Für tausende Menschen mit Behinderungen und ältere Bürgerinnen und Bürger bedeutet dies: notwendige Anpassungen müssen künftig vollständig privat finanziert oder über andere, oft schwerer zugängliche Programme gestemmt werden.

Langfristige Unsicherheit für Betroffene

Was viele besonders beunruhigt: Die Erfahrung zeigt, dass eingestellte Förderprogramme selten wieder eingeführt werden. Damit fehlt nicht nur kurzfristig Unterstützung – auch langfristige Planungen werden nahezu unmöglich.

Gerade Familien, die barrierefreien Wohnraum für Angehörige schaffen wollen, geraten in ein Dilemma. Ohne finanzielle Hilfe steigen die Kosten erheblich, während geeignete Alternativen fehlen. Die Folge: Selbstbestimmtes Wohnen im eigenen Zuhause wird für viele zur unrealistischen Option.

Politische Versprechen kontra Haushaltsrealität

Der Förderstopp widerspricht offen den Zielen der Regierungskoalition. Im aktuellen Koalitionsvertrag hatten CDU, SPD und Grüne noch betont, barrierefreies Bauen und Umbauen verstärkt fördern zu wollen.

Die Haushaltsentscheidung konterkariert diese Ankündigungen. Haushaltszwänge scheinen damit Vorrang vor langfristigen sozialen Verpflichtungen zu erhalten. Dies wirft die Frage auf: Wie verlässlich sind politische Zusagen in Sachsen?

Verbraucherschützer und Behindertenverbände kritisieren, dass die Staatsregierung mit dieser Entscheidung das Vertrauen in ihre Sozialpolitik nachhaltig beschädige.

Wachsende Nachfrage nach barrierefreiem Wohnraum

Der Bedarf an barrierefreien Wohnungen wird in Sachsen in den nächsten Jahren weiter steigen. Der demografische Wandel bringt eine wachsende Zahl älterer Menschen hervor, die auf angepasste Wohnverhältnisse angewiesen sind.

Eine Studie aus dem Jahr 2015 bezifferte den damaligen Fehlbestand an barrierefreien Wohnungen auf 74.000 Einheiten. Prognosen gehen davon aus, dass bis 2030 weitere 3.000 Wohnungen zusätzlich benötigt werden. Diese Entwicklung lässt keinen Zweifel daran, dass die Nachfrage steigt – und die Entscheidung zum Förderstopp diese Herausforderung verschärft.

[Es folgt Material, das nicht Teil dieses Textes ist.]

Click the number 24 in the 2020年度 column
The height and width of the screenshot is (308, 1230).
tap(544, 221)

Wohnraumanpassung spart langfristig Kosten

Wohnungsumbauten ermöglichen nicht nur ein selbstbestimmtes Leben. Sie sind auch ökonomisch sinnvoll. Bleiben Menschen länger selbstständig in ihrer Wohnung, sinken die Kosten für stationäre Pflege erheblich.

Finanzexperten weisen darauf hin: Jeder investierte Euro in barrierefreies Wohnen kann spätere Sozialausgaben mindern. In Zeiten knapper Kassen scheint der Wegfall der Förderung daher auch aus haushaltspolitischer Sicht kurzsichtig.

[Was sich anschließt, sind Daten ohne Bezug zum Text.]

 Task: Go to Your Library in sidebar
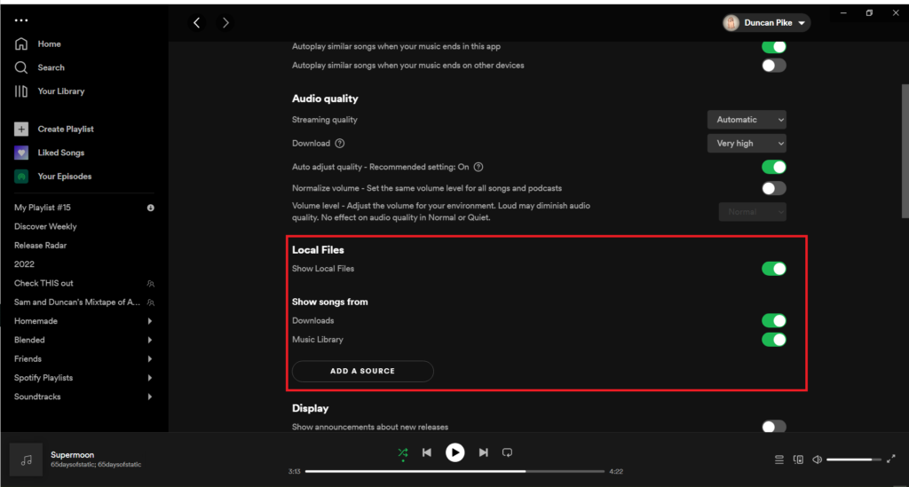[60, 91]
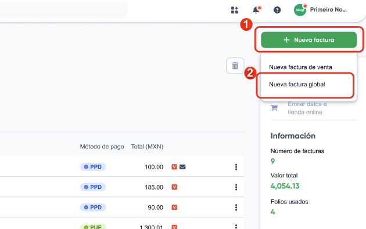
Task: Click the green Nueva factura button
Action: click(x=309, y=40)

Erfolgreiches Programm wird beendet

Seit der Einführung des Programms vor sieben Jahren konnten allein im ehemaligen Regierungsbezirk Dresden über 5.000 Wohnungen barrierefrei umgebaut werden. Landesweit liegt die Zahl der unterstützten Maßnahmen bei mehr als 10.000.

Die Landesarbeitsgemeinschaft Selbsthilfe Sachsen (LAG SH), die Betroffene beratend unterstützte, spricht von einem wichtigen Baustein für Inklusion und Teilhabe. Dass ein funktionierendes Programm jetzt endet, verstehen viele als herben Rückschritt.

Alternative Fördermöglichkeiten: Nur ein schwacher Trost

Wer ab 2025 Umbauten plant, muss auf alternative Quellen zurückgreifen. Möglich sind etwa:

  • Zuschüsse der Pflegekasse (bei anerkanntem Pflegegrad)
  • KfWProgramme für altersgerechtes Umbauen
  • Einzelne kommunale Hilfsfonds (regional unterschiedlich)

Doch diese Optionen haben oft hohe Zugangshürden, sind bürokratisch komplex oder decken nur bestimmte Maßnahmen ab. Betroffene müssen sich nun intensiver beraten lassen und viel Eigeninitiative zeigen.

Beratungsstellen gewinnen an Bedeutung

Organisationen wie die LAG SH oder die Verbraucherzentralen werden in den kommenden Monaten eine wichtige Rolle spielen. Sie helfen, passende Finanzierungswege zu finden und Anträge korrekt zu stellen.

Dennoch bleibt der Wegfall der direkten Landesförderung ein schwerer Schlag. Insbesondere für Menschen mit geringem Einkommen oder ohne familiäre Unterstützung wird der Zugang zu barrierefreiem Wohnraum spürbar schwieriger.